■ **課題**: 下に載せた鶴橋康夫監督作品をめぐる随筆を、最後の文の次から書き継いでください。

■ **演習本文**:
::::::::::

「久しぶりの鶴橋康夫監督作品。昭和の名作、山崎豊子の『女系家族』(テレビ朝日)が絢爛と甦る」

   先月初め、10カ月以内に届けなければならない亡夫の遺産相続手続きを、ようやく弁護士に依頼して済ませたところ、月末になって、水茎の跡も美しい筆で書かれた宛名書きの封書が届いた。
  見覚えのある筆跡、鶴橋康夫さんからのお手紙だった。
  亡夫の遺産相続でこの10カ月キリキリ舞いをした直後に、放映のお知らせをいただいた作品が、こともあろうに「遺産相続の大騒動」のドラマである。驚くやら、運命的なものを感じるやら、複雑な思いで視聴したのである。
  鶴橋さんがまだ30代でいらした頃、私も駆け出しの映像批評家であった。以前書いていた小説から次第にシフトをかえて、某週刊誌にテレビ批評を連載していた頃である。
  大先輩の放送批評家・志賀信夫さんに誘われて日本テレビで対談をしたり、テレビ界の何たるかも知らないチイチイパッパの私は、猪突猛進で言いたい放題に書いていた。
  ある時、うっとりするほど美しい映像の連続ドラマに出会った。浅丘ルリ子さん主演の『新車の中の女』(読売テレビ制作)だった。
 細部はよく覚えていないが、大型の車と、ツバの広い帽子を被った美しい浅丘さんの顔が印象的で、兎に角、画面の流麗さに驚いた。

::::::::::

■ **掲載資料**:

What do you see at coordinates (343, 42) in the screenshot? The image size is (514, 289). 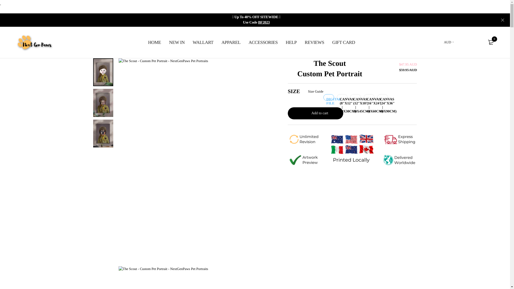 I see `'GIFT CARD'` at bounding box center [343, 42].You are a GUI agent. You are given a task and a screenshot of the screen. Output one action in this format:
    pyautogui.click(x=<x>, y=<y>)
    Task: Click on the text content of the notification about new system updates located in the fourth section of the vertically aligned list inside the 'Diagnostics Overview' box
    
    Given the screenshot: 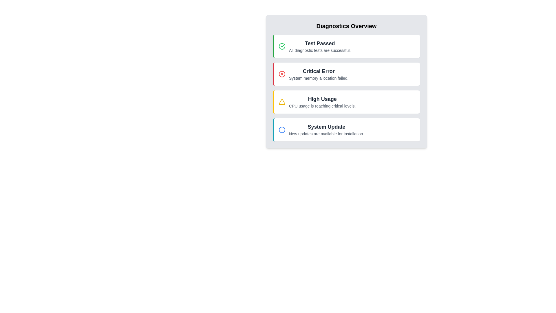 What is the action you would take?
    pyautogui.click(x=326, y=129)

::::::::::

■ **模範解答**:
  当時の私は視聴率その他、テレビ界のお約束事には無頓着で、絶賛したはずである。
  後に聞いた話では、鶴橋監督もまだ読売テレビの一介のサラリーマン演出家であったから、大スターの浅丘さんは、別の作品で演出している鶴橋さんの仕事ぶりを偵察(?)に来たのだそうだ。  
 大スターの出演作選びの厳しさに感心したものである。
 以後、長い長い時間、私は鶴橋監督作品をすべて完視聴してきた。
 物語の内容とか、出演者の顔ぶれとか、画面に現れたもろもろのパーツを凌駕した、得も言われぬケイオスな色気が、彼の演出作品にはどれにも立ち上っていて、見ているこちらの股間まで熱くなるような不思議な芸術的高揚感と魅力があるのである。
  もう1人、先輩の批評家、佐怒賀三夫さんも鶴橋フアンであった。
  私はダンディな佐怒賀さんから、いろいろと教えていただいたが、残念ながら彼は鬼籍の人になってしまった。元都新聞の記者だった佐怒賀さんは、本当の文化人だったのに。
  今回、久しぶりに鶴橋作品のお知らせをいただき、驚くやら嬉しいやら。
  昭和の名作を、平成時代に置き換えた山崎豊子さん原作の『女系家族』である。
  いやあ、物凄い女の闘い!
  昭和30年代の、山崎豊子さんが脂の乗り切った時代に書かれた『女系家族』は週刊誌に連載され、後に単行本、文庫本にもなった。
  開口一番、老舗の木綿問屋の婿養子4代目当主、矢島嘉蔵(役所広司)が死の床にある。
  知らせを聞いて駆けつけてきた嘉蔵の愛人、浜田文乃(宮沢りえ)は、本家の人々には知られていない存在だったので、本家の娘たちが駆けつけてきた時、慌てて去る。
  その時に入ってきた出戻りの長女・藤代(寺島しのぶ)と中庭を隔てて目が合ってしまう。この不穏な出だしで、既にこの物語の先行きが予想できる見事な脚本(監督自身)だ。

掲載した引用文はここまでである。